Statistical analysis

The original data set contained data from a treatment group and a waiting control group (see 47). Both groups received the intervention. The treatment group started the intervention right after the baseline survey. For ethical reasons, the waiting control group received the intervention five weeks later. The waiting group completed a baseline survey before the waiting period and a pre-treatment survey after the waiting period. The data before and after treatment from both groups was merged to increase the statistical power of subsequent tests. Post hoc analysis was conducted using t-tests and chi-square tests to examine significant differences between the two groups.

Dropouts and missing values were identified afterwards. A distinction was made between three types of dropouts: Nonstarters who did not start the intervention [59], dropouts who did not complete the intervention or the post-measurement, and dropouts who did not establish a complete data set due to missing values on a whole scale.

Missing values at item level were then analyzed and classified in the final analysis sample. The MCAR Little test was chosen to evaluate missing values of all scales [60]. After evaluating missing values, they were computed by the participant’s mean of the scales or subscales [61].

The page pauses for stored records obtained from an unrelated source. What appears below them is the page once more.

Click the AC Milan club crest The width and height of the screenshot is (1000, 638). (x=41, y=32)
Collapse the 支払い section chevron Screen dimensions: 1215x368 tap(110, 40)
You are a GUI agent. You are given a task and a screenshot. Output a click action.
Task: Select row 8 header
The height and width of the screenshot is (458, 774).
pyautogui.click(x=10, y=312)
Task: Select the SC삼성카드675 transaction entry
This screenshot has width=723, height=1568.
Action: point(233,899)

Means and standard deviation of the WAI-S total score, its subscales, and the primary outcome were calculated for all measurement points (pre- and post-treatment, respectively mid- and post-treatment in the case of WA). Possible differences in the mean values between the treatment group and waiting control group were checked using two-tailed t-test and chi-square test. Based on non-existent mean differences, the aforementioned merging procedure was acceptable.

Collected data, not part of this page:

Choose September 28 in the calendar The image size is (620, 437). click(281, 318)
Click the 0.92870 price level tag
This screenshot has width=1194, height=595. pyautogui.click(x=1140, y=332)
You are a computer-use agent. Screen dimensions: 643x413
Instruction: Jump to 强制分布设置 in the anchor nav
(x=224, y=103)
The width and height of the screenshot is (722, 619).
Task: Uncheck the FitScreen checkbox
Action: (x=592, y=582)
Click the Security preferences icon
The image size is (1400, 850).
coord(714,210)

Dependent two-tailed t-tests were conducted to account for within-group differences. Effect sizes for repeated measurement dRepeated Measures(dRM) were calculated [62]. Absolute change scores were calculated to account for changes in the WA throughout therapy. They were reliable [63, 64] and superior to other relative change scores [65]. Statistical analysis included the correlation of change in WA with the outcome change scores. As the predictor changes in WA and changes in the BSI were not normally distributed, the bivariate Spearman correlation coefficient, a more conservative nonparametric measure, was used. WAI-S absolute change scores (post- minus mid-treatment) were correlated with the absolute change scores in symptomatology of grief (ICG), posttraumatic stress (IES-R), depression (BSI), anxiety (BSI) as well as global mental health (BSI) (each post- minus pre-treatment scores). Effect sizes for repeated measurements were calculated for the differences in pre- and post-scores of all variables [62].

Additionally, hierarchical regression analyses were calculated for the outcome measures to estimate the influence of change in WA on treatment outcome. Only variables significantly correlating with changes in WA were included in the regression analysis. Based on outlier analyses, data points that were three standard deviations below or above the mean of each variable were eliminated [66]. We tested for autocorrelation, normal distribution of residues, and multicollinearity. Requirements for regression analysis were fulfilled.

The absolute change scores of the primary (ICG) and secondary outcomes (BSI, IES-R) were used as dependent variables, and the absolute change scores of the WA (WAI-S) were used as independent variables. The pre-scores of the corresponding outcome variables were used as independent variables to control for initial symptom levels. A single hierarchical regression model was calculated for each outcome variable and each subscale of the WAI-S. Based on theoretical reasons, multicollinearity was assumed among the subscales, which was then also present in the data set. Therefore, the subscales were analyzed in separate regression models.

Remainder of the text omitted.